→ **Task goal**
Exactly the lines from the one containing "The width and height of the screenshot is (1800, 526)." through the one containing "the 'All Translation" in the listing below are to be copied, with the pictures left out.

→ **Extracted data**
────

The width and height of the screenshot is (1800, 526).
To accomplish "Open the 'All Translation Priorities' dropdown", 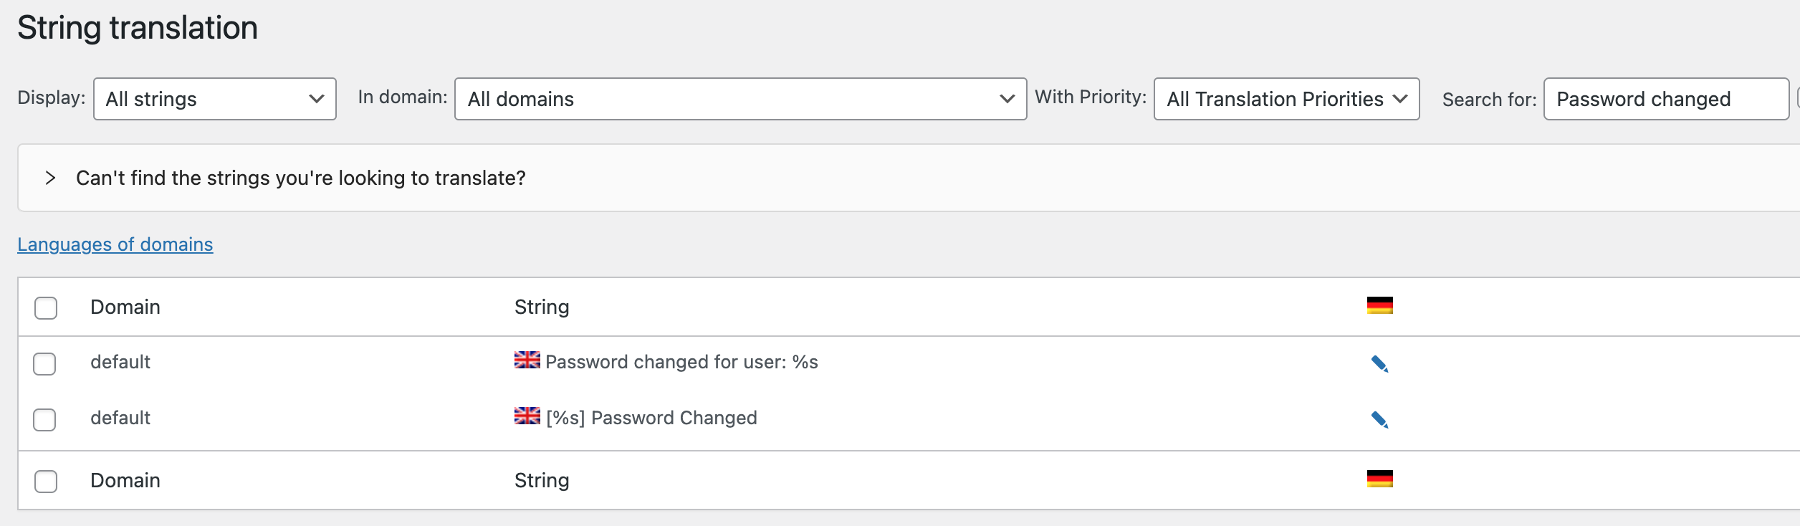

────

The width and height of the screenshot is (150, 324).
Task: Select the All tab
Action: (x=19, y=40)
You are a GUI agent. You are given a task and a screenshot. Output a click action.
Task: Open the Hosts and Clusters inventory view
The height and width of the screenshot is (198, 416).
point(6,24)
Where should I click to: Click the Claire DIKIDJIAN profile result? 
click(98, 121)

────

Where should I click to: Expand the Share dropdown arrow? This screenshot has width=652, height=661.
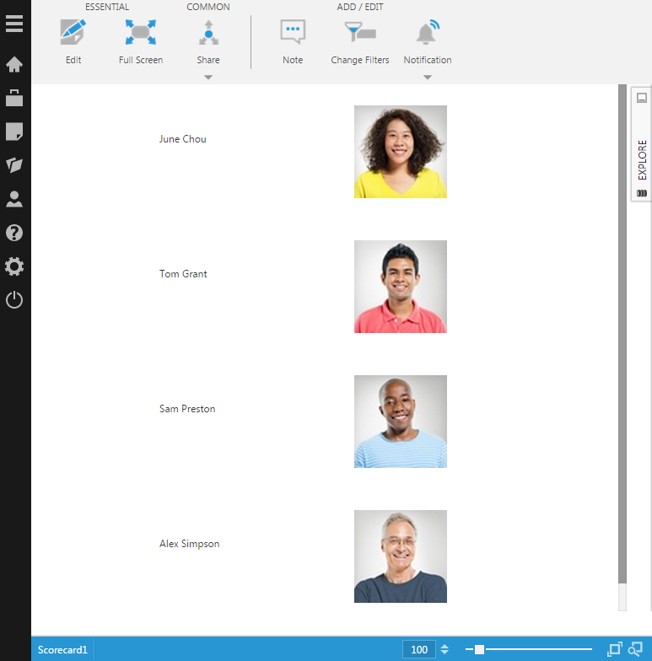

────

→ **Answer to this task**
The width and height of the screenshot is (1800, 526).
To accomplish "Open the 'All Translation Priorities' dropdown", 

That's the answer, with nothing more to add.